A notícia de que muitos jovens portugueses ponderam estudar ou trabalhar no estrangeiro traz, à primeira vista, preocupação. Todavia, esse movimento pode também ser encarado como a emergência de uma Geração Circulante: talentos que se qualificam fora e regressam com competências, redes e visão que podem impulsionar a economia nacional.
Segundo um estudo recente da Federação Académica do Porto (FAP), cerca de 73 % dos estudantes do ensino superior consideram altamente provável emigrar após a conclusão do curso, e aproximadamente 25 % já têm a decisão tomada. Esse fenómeno não é apenas social. O custo orçamental estimado é de 2,1 mil milhões de euros por ano, caso 320 mil jovens qualificados decidam emigrar ao longo da sua vida ativa. Numa projeção mais conservadora – para os cerca de 100 mil que já decidiram sair – a perda líquida ainda atinge cerca de mil milhões de euros por ano.
É evidente que a fuga de talento tem implicações macroeconómicas profundas. A saída de jovens qualificados reduz a capacidade produtiva do país, mina a geração de riqueza futura e agrava os desafios demográficos num país já marcado por um envelhecimento rápido. Segundo a Pordata, a população portuguesa está a envelhecer mais depressa do que em muitos outros estados da União Europeia (UE), o que deve implicar a definição de uma política ativa que inverta esta preocupante situação.
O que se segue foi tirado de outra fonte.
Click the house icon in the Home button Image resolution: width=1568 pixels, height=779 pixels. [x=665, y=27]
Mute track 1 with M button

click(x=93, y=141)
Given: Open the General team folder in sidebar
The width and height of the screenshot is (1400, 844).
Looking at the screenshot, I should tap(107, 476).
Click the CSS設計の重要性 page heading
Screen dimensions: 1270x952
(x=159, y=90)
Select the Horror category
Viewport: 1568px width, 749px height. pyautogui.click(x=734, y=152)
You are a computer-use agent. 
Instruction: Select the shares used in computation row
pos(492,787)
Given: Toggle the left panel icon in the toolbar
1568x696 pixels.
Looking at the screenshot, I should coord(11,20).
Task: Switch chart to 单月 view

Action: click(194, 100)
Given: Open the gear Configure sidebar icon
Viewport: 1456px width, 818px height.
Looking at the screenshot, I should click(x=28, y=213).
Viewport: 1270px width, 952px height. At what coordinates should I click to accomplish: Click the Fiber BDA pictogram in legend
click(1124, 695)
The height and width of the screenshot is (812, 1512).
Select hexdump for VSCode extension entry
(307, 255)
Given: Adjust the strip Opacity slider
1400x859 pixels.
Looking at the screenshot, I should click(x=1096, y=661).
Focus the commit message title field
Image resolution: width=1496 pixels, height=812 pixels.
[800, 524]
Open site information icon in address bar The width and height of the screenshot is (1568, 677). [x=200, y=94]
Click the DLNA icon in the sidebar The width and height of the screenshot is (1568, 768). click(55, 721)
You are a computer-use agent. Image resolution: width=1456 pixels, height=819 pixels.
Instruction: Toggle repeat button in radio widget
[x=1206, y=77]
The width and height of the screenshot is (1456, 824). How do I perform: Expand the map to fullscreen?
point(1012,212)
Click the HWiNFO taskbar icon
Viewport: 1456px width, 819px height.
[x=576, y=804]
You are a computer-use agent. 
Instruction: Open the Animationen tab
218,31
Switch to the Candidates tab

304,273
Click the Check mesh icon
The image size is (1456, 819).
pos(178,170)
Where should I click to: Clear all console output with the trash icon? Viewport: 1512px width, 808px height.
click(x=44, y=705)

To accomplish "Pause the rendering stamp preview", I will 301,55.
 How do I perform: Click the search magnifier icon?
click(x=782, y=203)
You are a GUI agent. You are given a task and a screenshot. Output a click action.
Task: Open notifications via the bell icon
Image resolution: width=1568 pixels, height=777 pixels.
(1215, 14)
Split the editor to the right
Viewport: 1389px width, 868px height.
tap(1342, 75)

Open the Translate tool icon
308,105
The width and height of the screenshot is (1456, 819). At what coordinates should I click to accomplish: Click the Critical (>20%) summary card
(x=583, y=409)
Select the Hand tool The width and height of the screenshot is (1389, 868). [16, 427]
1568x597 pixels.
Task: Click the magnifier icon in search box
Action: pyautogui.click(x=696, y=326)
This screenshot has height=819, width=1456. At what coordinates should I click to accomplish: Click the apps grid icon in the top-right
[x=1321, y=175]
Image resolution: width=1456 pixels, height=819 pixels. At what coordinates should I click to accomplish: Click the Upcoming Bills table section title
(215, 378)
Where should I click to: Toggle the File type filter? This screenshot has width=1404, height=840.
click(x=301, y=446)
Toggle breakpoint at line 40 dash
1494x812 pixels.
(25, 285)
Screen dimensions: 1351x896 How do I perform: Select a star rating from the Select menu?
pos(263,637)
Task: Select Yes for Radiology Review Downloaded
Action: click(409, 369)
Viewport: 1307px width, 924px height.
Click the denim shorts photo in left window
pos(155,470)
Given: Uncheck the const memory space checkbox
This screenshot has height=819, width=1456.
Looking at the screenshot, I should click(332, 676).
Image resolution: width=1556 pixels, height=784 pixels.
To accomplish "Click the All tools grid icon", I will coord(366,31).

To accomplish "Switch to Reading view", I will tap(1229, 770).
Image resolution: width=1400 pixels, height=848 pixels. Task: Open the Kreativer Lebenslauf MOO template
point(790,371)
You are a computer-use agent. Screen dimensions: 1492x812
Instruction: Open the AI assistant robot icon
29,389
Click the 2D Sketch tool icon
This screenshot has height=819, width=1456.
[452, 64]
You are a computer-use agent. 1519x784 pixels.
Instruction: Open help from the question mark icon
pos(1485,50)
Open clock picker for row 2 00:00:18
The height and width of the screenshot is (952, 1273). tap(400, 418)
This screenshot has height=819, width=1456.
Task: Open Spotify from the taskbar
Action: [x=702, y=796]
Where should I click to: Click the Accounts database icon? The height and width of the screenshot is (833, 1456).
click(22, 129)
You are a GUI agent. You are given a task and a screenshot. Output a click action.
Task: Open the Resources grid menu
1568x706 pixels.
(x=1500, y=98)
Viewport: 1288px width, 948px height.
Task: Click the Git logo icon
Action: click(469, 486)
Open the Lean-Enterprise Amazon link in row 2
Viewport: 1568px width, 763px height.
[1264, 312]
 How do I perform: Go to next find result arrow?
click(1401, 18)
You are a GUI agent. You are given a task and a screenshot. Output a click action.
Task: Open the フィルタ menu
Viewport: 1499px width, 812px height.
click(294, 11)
Todavia, nem tudo são más notícias: há um caminho estratégico para transformar esse fenómeno numa alavanca de crescimento. Quando estes jovens regressam – idealmente – trazem consigo capital de conhecimento (experiência em mercados mais maduros, melhores práticas organizacionais, cultura de inovação), capital social (redes internacionais) e uma mentalidade mais resiliente.
Nesse sentido, as políticas públicas têm já dado passos promissores. O Governo português – e muito bem! – propôs isenções progressivas de IRS para jovens até aos 35 anos, com isenção total no primeiro ano para rendimentos até 28.000 euros/ano. São medidas pensadas para tornar o regresso mais atrativo e rentável. No entanto, há também várias vozes críticas, que alertam para o elevado custo fiscal dessas isenções.
A aposta no regresso ao país só tem sentido se vier acompanhada por um ambiente económico favorável: um mercado de trabalho dinâmico, oportunidades em setores de elevado valor acrescentado e uma estrutura regulatória que estimule o empreendedorismo. Aqui, os hubs tecnológicos e as startups portuguesas – especialmente em Lisboa e no Porto – têm um papel central. Essas “âncoras” económicas podem absorver talento qualificado e oferecer projetos verdadeiramente ambiciosos.
Há ainda estudos que mostram o impacto potencial do regresso de talento na economia nacional. Uma análise da Business Roundtable Association e da Deloitte aponta que se cerca de 194 mil graduados que emigraram entre 2012 e 2021 voltassem, isso poderia gerar 1,6 mil milhões de euros em valor acrescentado bruto, o que corresponderia a um aumento de 0,65 pontos percentuais no crescimento do PIB. Esse impulso permitiria acelerar a convergência de Portugal com a média da UE, algo que só por si tem impacto relevante no longo prazo.
Além disso, a demografia torna esta estratégia ainda mais urgente: com um índice de envelhecimento elevado, os fluxos migratórios (tanto de saída como de entrada) têm um peso decisivo na sustentabilidade dos sistemas de segurança social. Um ponto importante que muitas vezes passa ao lado é o papel dos imigrantes em Portugal que contribuem de forma significativa para as contas públicas.
Tudo isso reforça a ideia de que a Geração Circulante não é um risco a temer, mas uma alavanca a potenciar. Se o regresso for bem desenhado – com políticas fiscais, ambientes empresariais inovadores e sinal claro de valorização –, esses jovens qualificados tornam-se um motor de crescimento estrutural. O desafio para Portugal é claro: não impedir que saiam, mas garantir que o bilhete de regresso é tão ou mais atrativo do que a partida.